Поэтому идеальный сталинский сюжет, разворачивающийся в идеальной экранной вселенной, неизбежно представлял собой чистый случай: одну ситуацию, раскрытую от начала до конца и способную подвести зрителя к однозначному выводу; либо последовательный набор ситуаций, организованных вокруг одного персонажа, эволюция которого только имитировала внутреннее развитие и показывалась для того, чтобы выявить заранее заложенные в нем эссенциальные качества. А поскольку сам персонаж неизбежно представлял собой идеального советского человека, то и место ему неизбежно находилось в верхних стратах советского общества – обстоятельство, которое позволяло лишний раз мотивировать различия в качестве жизни по обе стороны экрана.
Еще в середине 1930-х годов начинающийся сталинский кинематограф освоил нехитрый прием, который лежит в основе целого ряда популярных визуальных и перформативных жанров, ориентированных на массового городского зрителя, и который направлен на работу с одной из ключевых потребностей, возникающих у свежеиспеченного горожанина. А именно – с потребностью в самоидентификации, к которой неизбежно приводила травма, сопряженная с утратой привычных «прозрачных» социальных сред и связанных с ними «предсказуемых» систем социального взаимодействия[158]. Самоидентификация «от противного» как раз и работала с образами «чужих» – врагов внешних и внутренних; людей, чьи поведенческие стратегии представлялись неприемлемыми с точки зрения доминирующего дискурса; «дикарей», в число которых, помимо представителей других народов и стран, традиционно попадали вчерашние соседи по деревне, и т. д.

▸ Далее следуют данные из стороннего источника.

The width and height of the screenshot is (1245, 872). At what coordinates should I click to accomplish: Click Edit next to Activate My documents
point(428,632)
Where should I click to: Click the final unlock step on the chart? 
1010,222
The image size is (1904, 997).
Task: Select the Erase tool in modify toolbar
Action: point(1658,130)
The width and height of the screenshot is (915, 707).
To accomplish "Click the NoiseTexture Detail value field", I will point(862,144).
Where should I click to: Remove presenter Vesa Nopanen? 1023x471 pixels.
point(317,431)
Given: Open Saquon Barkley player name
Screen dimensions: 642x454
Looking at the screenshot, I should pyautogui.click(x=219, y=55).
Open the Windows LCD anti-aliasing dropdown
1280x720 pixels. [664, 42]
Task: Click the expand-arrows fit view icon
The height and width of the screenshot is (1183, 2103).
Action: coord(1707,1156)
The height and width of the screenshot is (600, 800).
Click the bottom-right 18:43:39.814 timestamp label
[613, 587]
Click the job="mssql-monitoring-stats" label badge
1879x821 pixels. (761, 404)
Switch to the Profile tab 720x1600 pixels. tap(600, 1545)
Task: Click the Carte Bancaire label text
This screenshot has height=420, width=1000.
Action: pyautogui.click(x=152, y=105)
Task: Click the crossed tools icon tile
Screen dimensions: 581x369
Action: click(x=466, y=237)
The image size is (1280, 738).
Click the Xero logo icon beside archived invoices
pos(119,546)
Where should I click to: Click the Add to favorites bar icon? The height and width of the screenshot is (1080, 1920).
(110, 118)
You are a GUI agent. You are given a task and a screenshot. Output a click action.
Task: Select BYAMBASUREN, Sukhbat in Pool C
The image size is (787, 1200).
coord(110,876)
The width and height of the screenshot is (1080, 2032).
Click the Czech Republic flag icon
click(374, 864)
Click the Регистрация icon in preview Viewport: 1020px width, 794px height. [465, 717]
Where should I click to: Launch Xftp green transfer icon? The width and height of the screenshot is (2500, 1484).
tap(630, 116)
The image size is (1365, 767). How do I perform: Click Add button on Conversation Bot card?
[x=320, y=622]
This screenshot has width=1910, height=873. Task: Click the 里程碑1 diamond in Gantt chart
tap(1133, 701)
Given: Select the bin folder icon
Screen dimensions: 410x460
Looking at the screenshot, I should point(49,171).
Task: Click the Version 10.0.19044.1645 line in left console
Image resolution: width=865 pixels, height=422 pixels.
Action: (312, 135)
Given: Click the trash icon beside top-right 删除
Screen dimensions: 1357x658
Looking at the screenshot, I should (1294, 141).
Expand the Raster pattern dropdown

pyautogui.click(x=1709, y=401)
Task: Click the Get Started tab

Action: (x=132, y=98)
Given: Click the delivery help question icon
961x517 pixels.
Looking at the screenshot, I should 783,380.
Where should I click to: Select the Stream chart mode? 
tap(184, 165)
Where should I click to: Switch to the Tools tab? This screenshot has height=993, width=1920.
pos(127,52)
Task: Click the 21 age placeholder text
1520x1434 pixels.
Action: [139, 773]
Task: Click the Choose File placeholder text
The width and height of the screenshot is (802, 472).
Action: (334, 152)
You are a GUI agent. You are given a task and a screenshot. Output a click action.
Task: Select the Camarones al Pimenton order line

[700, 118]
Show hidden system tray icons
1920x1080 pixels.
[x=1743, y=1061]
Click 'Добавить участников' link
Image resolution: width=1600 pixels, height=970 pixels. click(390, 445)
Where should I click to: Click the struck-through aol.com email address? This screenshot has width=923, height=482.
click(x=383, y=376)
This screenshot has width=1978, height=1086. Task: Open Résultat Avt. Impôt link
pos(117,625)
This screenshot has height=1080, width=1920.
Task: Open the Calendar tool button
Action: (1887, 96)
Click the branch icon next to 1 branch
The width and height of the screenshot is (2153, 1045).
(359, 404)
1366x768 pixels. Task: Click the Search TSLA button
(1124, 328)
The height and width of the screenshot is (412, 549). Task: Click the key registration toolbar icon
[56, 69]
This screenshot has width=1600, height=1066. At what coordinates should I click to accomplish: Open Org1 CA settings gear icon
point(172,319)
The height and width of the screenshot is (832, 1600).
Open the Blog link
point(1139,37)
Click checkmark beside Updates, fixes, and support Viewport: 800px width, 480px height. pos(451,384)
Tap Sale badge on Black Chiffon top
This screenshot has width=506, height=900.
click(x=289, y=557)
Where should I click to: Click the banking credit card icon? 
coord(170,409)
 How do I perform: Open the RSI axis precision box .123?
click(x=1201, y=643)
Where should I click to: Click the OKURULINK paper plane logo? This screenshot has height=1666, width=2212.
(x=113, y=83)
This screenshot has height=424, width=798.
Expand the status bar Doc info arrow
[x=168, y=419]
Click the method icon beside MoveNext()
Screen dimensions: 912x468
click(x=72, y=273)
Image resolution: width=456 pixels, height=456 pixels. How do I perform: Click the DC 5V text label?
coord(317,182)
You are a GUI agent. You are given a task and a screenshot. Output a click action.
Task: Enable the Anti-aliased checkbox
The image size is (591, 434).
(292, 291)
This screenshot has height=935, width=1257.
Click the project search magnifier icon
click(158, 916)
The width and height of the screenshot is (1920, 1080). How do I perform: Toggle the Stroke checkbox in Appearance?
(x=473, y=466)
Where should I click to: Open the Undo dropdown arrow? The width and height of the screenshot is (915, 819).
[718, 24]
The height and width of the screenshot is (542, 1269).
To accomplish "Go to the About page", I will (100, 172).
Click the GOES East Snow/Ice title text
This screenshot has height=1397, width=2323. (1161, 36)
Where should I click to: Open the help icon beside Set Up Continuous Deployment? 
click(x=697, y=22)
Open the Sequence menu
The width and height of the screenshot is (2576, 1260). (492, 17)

Но ничуть не менее действенной была самоидентификация «престижная», «через причастность к желаемому», предлагавшая такие проективные реальности, частью которых хотел бы – в идеале – сделаться сам зритель, вне зависимости от актуального положения вещей и от степени достижимости желаемого. Ведущие кинематографические традиции мира – немецкая, американская, французская, российская, итальянская и т. д. – еще в эпоху немого кино получили массовый запрос на мелодраму из светской жизни. Но с приходом звукового кино даже мелодрама померкла на фоне музыкальной комедии: которая, впрочем, стала всего лишь новой, «ударной» вариацией того же популярного жанра.
И советская культура не была в этом смысле исключением, несмотря на все те бои, что велись вокруг проблемы приемлемости/неприемлемости сугубо развлекательных жанров в государстве победившего пролетариата[159]. Лакировочное кино рубежа 1940–1950-х годов всего лишь довело до логического предела тенденцию, которая десятилетием ранее была заложена комедиями Григория Александрова, Ивана Пырьева и Татьяны Лукашевич, а также драмами Юлия Райзмана, Сергея Герасимова и Владимира Корш-Саблина. Уже в герасимовском «Учителе» 1939 года колхозники ни в чем себе не отказывают, а срочные известия им доставляют самолетами. В очаровательном «Подкидыше», снятом в том же году, москвичи сплошь живут в номенклатурных квартирах, да и вообще качеству жизни этих простых советских людей должны были бы искренне позавидовать представители тогдашнего американского среднего класса. Что уж говорить об александровском «Цирке» (1935), герои которого – причем не только иностранные специалисты, но и граждане СССР – обитают в шикарных гостиничных номерах с видом на Красную площадь, обедают в летних ресторанах на крышах высотных зданий, ездят на машинах, подаваемых к подъезду, и в мягких спальных вагонах скоростных поездов.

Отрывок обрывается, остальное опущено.